Task goal: What lines of the data below include the word "agent"? Report them by copying each.

Collected data entries:
□ □ □

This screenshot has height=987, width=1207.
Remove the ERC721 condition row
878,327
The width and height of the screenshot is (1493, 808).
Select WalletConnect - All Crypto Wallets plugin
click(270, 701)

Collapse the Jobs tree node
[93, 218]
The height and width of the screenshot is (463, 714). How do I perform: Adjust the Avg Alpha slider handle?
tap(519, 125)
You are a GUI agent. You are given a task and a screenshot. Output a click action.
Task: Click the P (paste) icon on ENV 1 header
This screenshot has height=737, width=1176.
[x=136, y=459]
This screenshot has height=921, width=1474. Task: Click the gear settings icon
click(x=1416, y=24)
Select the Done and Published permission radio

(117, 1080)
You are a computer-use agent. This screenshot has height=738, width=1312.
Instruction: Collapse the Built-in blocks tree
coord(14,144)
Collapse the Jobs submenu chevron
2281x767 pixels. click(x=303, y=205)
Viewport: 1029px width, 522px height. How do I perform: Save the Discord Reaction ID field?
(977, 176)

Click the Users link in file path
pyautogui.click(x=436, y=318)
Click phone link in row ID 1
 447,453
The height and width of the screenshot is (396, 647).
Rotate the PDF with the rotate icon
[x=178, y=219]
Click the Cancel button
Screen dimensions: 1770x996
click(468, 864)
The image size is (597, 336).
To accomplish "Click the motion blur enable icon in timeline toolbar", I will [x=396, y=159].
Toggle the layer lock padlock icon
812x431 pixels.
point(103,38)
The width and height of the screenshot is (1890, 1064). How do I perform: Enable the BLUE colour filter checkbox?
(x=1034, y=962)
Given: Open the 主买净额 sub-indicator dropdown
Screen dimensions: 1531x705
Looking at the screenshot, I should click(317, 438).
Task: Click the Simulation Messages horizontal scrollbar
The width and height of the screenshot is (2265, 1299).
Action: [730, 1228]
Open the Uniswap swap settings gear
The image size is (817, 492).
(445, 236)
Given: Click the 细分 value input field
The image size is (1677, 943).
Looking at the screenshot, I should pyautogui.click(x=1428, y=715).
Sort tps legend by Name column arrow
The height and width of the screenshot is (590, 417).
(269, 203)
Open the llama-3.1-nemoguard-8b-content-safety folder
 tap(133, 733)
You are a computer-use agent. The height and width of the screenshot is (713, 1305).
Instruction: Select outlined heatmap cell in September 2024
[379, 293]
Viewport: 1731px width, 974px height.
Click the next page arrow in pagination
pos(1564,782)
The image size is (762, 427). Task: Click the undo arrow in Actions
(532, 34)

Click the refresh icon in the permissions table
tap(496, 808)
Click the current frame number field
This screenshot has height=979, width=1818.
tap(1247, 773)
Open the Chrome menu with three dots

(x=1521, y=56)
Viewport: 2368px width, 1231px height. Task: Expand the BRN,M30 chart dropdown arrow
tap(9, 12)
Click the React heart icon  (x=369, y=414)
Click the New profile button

□ □ □

Response to this exercise:
You are a GUI agent. You are given a task and a screenshot. Output a click action.
You are a computer-use agent. This screenshot has height=738, width=1312.
You are a computer-use agent. The height and width of the screenshot is (713, 1305).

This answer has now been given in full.